A MALDIÇÃO DE CLARICE – Sandra Godinho

− “Todas as manhãs ela deixa os sonhos na cama, acorda e põe sua roupa de viver”.

− E não pomos todas? – disse à minha amiga com alguma rispidez obtusa, enquanto aguardava, encostada ao balcão, a nova fornada de pães franceses. A intolerância brotou mais por pirraça que por condescendência.

− É uma citação de Clarice Lispector –  minha amiga esclareceu, como se eu me importasse, como se a mim fizesse alguma diferença. Não fazia, mesmo ela murmurejando a frase como mantra, que todos os dias vinha morrer nos meus ouvidos. De desistência, de desolação, de quem tinha muito a lidar com o tempo pouco, desses dias que se apressavam ao nascer.
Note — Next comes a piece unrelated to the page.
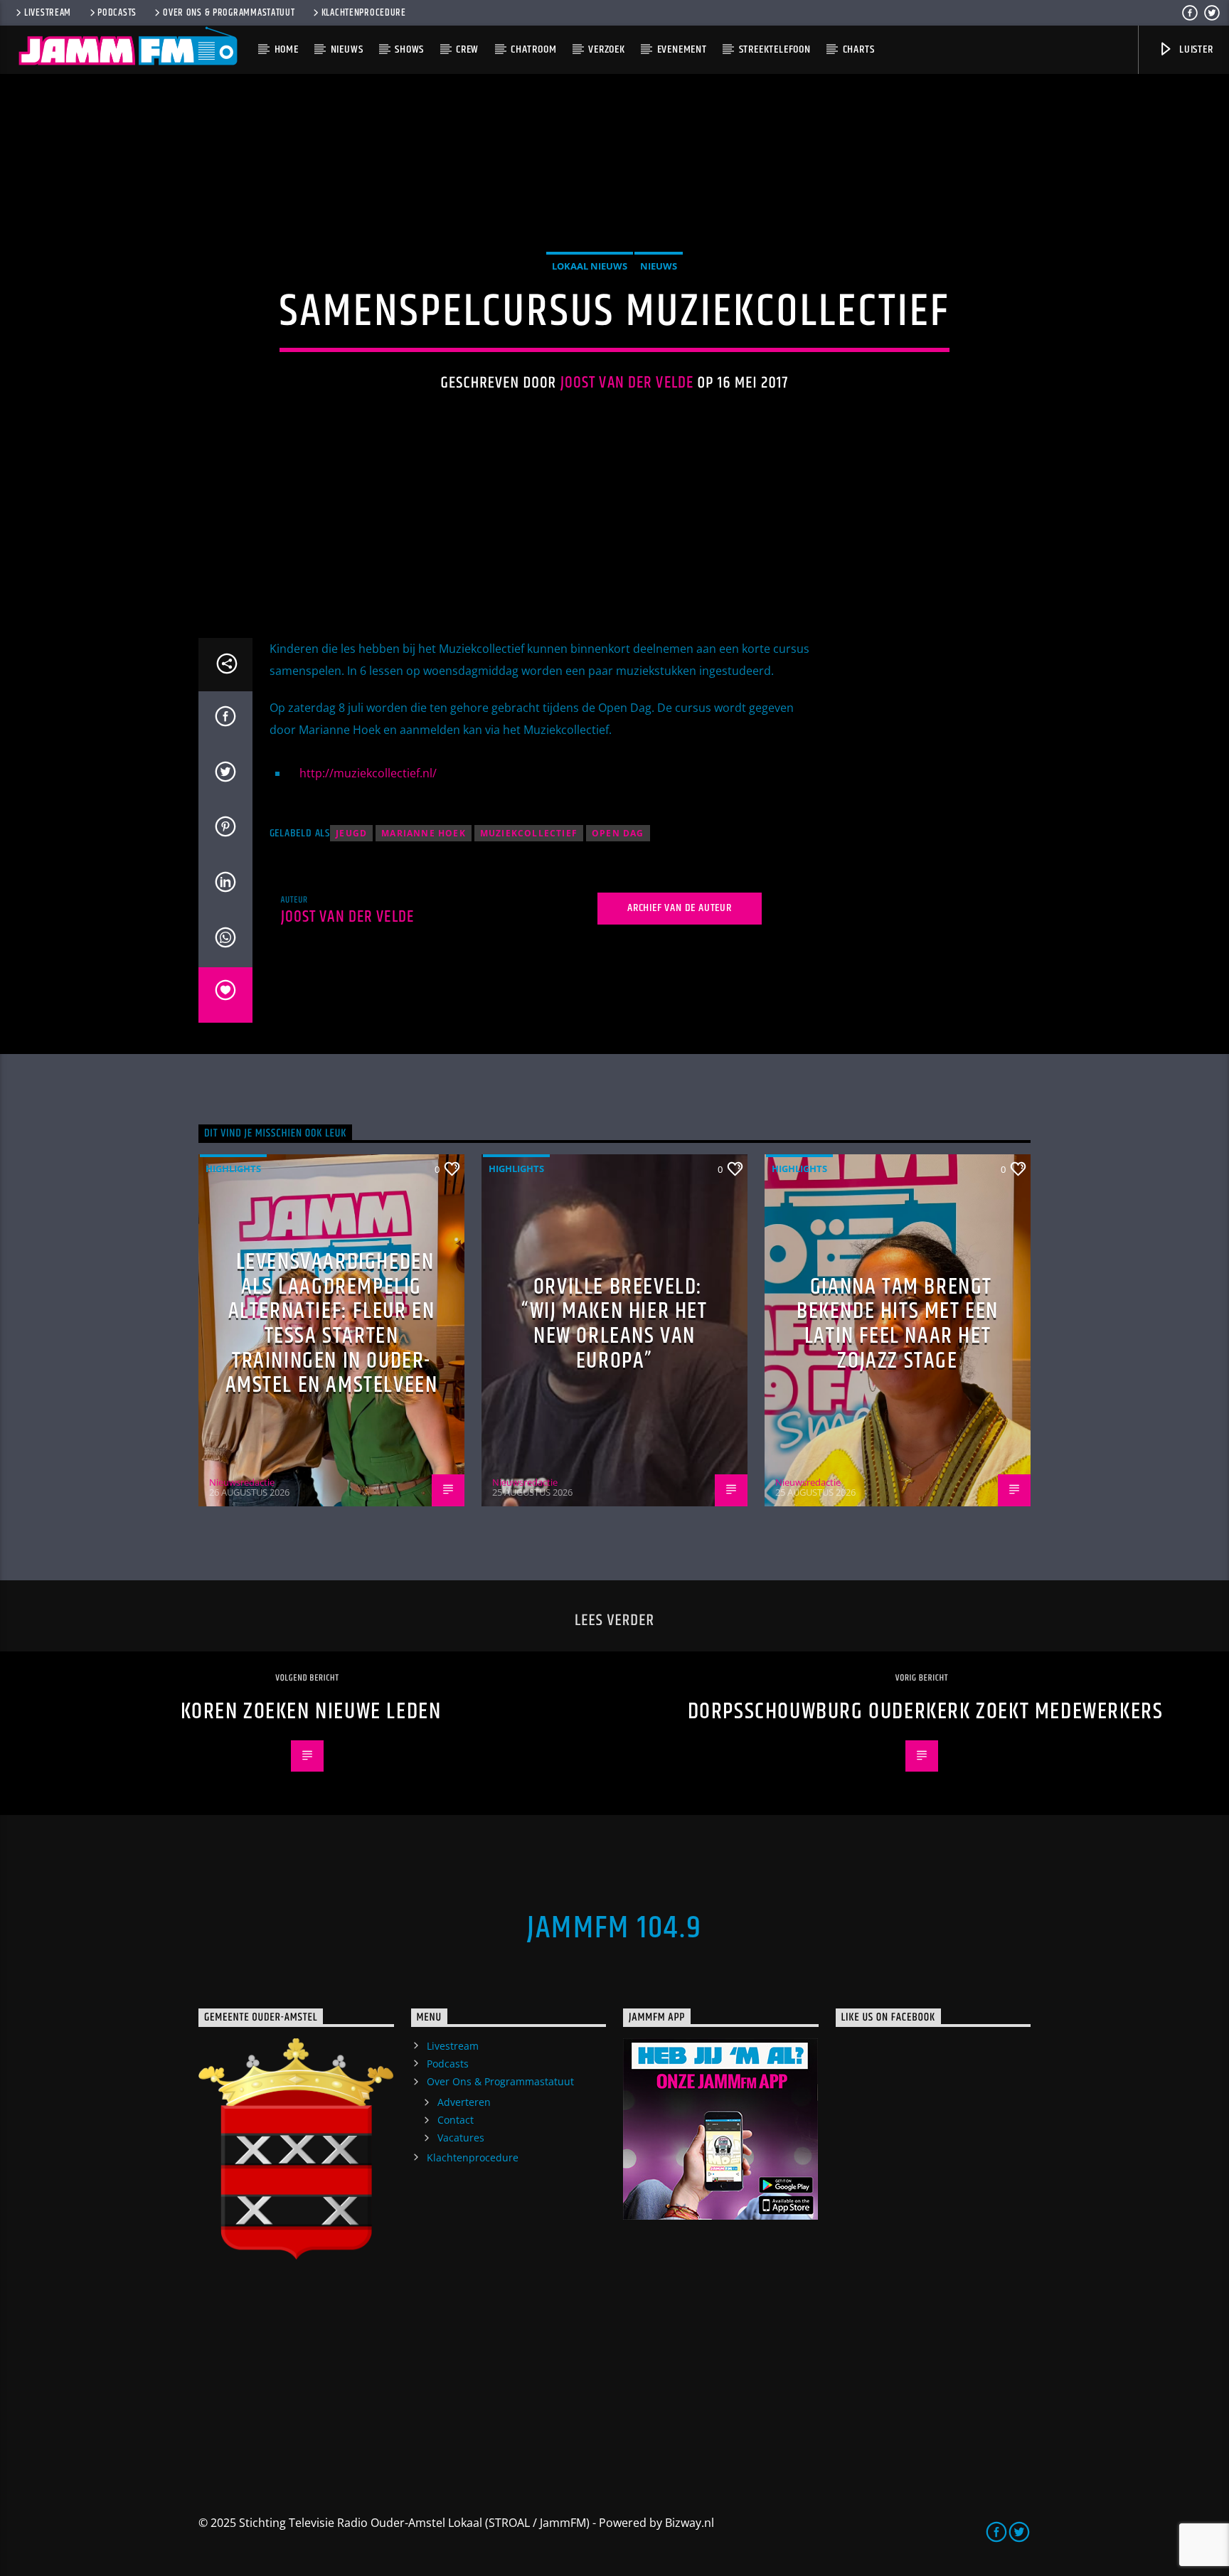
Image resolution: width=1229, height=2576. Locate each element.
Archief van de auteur (679, 908)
Carla insistia em Clarice, declamando frases da escritora que supostamente deveriam causar algum efeito. Não causava. Caso causasse, seria o asco. Onde já se viu comer baratas como se se tratasse de uma iguaria? E suas personagens torturadas por uma vida de fracassos? Mania besta de olhar o mundo através do desencanto. Macabéa nunca teria o charme de uma Gabriela. Nem a ironia de um Brás Cubas, nem a humanidade de uma Baleia. Quando muito, Clarice era a Galinha. E sua consciência da humanidade, melhor dizendo, da desumanidade. Clarice e suas epifanias retiradas dos cotidianos comezinhos. Não, definitivamente, eu e Clarice nunca haveríamos de nos entender. Carla que me perdoasse. E ela, em suficiente solidez, traçava o mapa de desafetos em meu rosto, trançava o saco de pães numa mão e a decepção na outra, deixando-me a sós com meus desapreços.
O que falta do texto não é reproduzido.